→ What is asked: Please copy out each of the records below word for word, changing nothing.

[Interface element records]
-*-*-
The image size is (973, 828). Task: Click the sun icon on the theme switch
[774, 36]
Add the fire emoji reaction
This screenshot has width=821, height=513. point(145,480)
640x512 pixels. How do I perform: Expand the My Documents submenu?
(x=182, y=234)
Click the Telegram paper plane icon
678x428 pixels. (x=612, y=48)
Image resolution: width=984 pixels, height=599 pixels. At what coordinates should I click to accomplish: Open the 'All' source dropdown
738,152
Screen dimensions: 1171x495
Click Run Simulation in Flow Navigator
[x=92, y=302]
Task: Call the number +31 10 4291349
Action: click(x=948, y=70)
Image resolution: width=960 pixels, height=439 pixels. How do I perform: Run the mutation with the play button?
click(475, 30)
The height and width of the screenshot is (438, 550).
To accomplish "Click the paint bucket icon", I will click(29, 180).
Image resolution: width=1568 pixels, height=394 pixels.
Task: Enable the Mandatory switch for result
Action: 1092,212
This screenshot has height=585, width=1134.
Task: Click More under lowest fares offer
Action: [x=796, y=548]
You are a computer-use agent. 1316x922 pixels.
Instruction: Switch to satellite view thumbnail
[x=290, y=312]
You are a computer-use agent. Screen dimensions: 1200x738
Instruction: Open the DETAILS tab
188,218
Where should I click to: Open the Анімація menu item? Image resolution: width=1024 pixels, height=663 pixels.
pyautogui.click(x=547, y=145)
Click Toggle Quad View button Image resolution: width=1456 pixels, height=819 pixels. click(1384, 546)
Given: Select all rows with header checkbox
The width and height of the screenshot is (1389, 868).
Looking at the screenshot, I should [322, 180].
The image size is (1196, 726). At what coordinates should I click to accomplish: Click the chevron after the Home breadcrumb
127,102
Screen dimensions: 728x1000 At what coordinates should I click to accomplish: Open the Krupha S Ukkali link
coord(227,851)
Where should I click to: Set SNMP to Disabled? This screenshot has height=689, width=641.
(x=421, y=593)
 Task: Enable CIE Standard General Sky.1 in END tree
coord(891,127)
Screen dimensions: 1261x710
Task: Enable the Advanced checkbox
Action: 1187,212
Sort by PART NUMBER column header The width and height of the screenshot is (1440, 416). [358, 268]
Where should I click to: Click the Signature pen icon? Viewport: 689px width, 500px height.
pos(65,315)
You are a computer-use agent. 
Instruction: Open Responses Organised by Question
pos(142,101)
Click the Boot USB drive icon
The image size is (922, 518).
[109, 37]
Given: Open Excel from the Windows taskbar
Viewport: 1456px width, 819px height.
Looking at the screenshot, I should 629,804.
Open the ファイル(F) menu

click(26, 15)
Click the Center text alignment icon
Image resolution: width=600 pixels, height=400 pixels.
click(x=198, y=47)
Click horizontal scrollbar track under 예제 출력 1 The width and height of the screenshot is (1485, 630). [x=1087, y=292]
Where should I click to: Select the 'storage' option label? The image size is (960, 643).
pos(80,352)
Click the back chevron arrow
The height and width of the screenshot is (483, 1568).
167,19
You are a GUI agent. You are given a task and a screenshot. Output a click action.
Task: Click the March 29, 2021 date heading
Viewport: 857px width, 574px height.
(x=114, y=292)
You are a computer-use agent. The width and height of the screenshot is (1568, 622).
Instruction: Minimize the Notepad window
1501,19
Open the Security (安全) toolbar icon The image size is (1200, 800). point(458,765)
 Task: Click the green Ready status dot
-*-*-
→ Task solution:
The image size is (973, 828). Task: Click the sun icon on the theme switch
[774, 36]
Add the fire emoji reaction
This screenshot has width=821, height=513. point(145,480)
640x512 pixels. How do I perform: Expand the My Documents submenu?
(x=182, y=234)
Click the Telegram paper plane icon
678x428 pixels. (x=612, y=48)
Image resolution: width=984 pixels, height=599 pixels. At what coordinates should I click to accomplish: Open the 'All' source dropdown
738,152
Screen dimensions: 1171x495
Click Run Simulation in Flow Navigator
[x=92, y=302]
Task: Call the number +31 10 4291349
Action: click(x=948, y=70)
Image resolution: width=960 pixels, height=439 pixels. How do I perform: Run the mutation with the play button?
click(475, 30)
The height and width of the screenshot is (438, 550).
To accomplish "Click the paint bucket icon", I will click(29, 180).
Image resolution: width=1568 pixels, height=394 pixels.
Task: Enable the Mandatory switch for result
Action: 1092,212
This screenshot has height=585, width=1134.
Task: Click More under lowest fares offer
Action: [x=796, y=548]
You are a computer-use agent. 1316x922 pixels.
Instruction: Switch to satellite view thumbnail
[x=290, y=312]
You are a computer-use agent. Screen dimensions: 1200x738
Instruction: Open the DETAILS tab
188,218
Where should I click to: Open the Анімація menu item? Image resolution: width=1024 pixels, height=663 pixels.
pyautogui.click(x=547, y=145)
Click Toggle Quad View button Image resolution: width=1456 pixels, height=819 pixels. click(1384, 546)
Given: Select all rows with header checkbox
The width and height of the screenshot is (1389, 868).
Looking at the screenshot, I should [322, 180].
The image size is (1196, 726). At what coordinates should I click to accomplish: Click the chevron after the Home breadcrumb
127,102
Screen dimensions: 728x1000 At what coordinates should I click to accomplish: Open the Krupha S Ukkali link
coord(227,851)
Where should I click to: Set SNMP to Disabled? This screenshot has height=689, width=641.
(x=421, y=593)
 Task: Enable CIE Standard General Sky.1 in END tree
coord(891,127)
Screen dimensions: 1261x710
Task: Enable the Advanced checkbox
Action: 1187,212
Sort by PART NUMBER column header The width and height of the screenshot is (1440, 416). [358, 268]
Where should I click to: Click the Signature pen icon? Viewport: 689px width, 500px height.
pos(65,315)
You are a computer-use agent. 
Instruction: Open Responses Organised by Question
pos(142,101)
Click the Boot USB drive icon
The image size is (922, 518).
[109, 37]
Given: Open Excel from the Windows taskbar
Viewport: 1456px width, 819px height.
Looking at the screenshot, I should 629,804.
Open the ファイル(F) menu

click(26, 15)
Click the Center text alignment icon
Image resolution: width=600 pixels, height=400 pixels.
click(x=198, y=47)
Click horizontal scrollbar track under 예제 출력 1 The width and height of the screenshot is (1485, 630). [x=1087, y=292]
Where should I click to: Select the 'storage' option label? The image size is (960, 643).
pos(80,352)
Click the back chevron arrow
The height and width of the screenshot is (483, 1568).
167,19
You are a GUI agent. You are given a task and a screenshot. Output a click action.
Task: Click the March 29, 2021 date heading
Viewport: 857px width, 574px height.
(x=114, y=292)
You are a computer-use agent. The width and height of the screenshot is (1568, 622).
Instruction: Minimize the Notepad window
1501,19
Open the Security (安全) toolbar icon The image size is (1200, 800). point(458,765)
 Task: Click the green Ready status dot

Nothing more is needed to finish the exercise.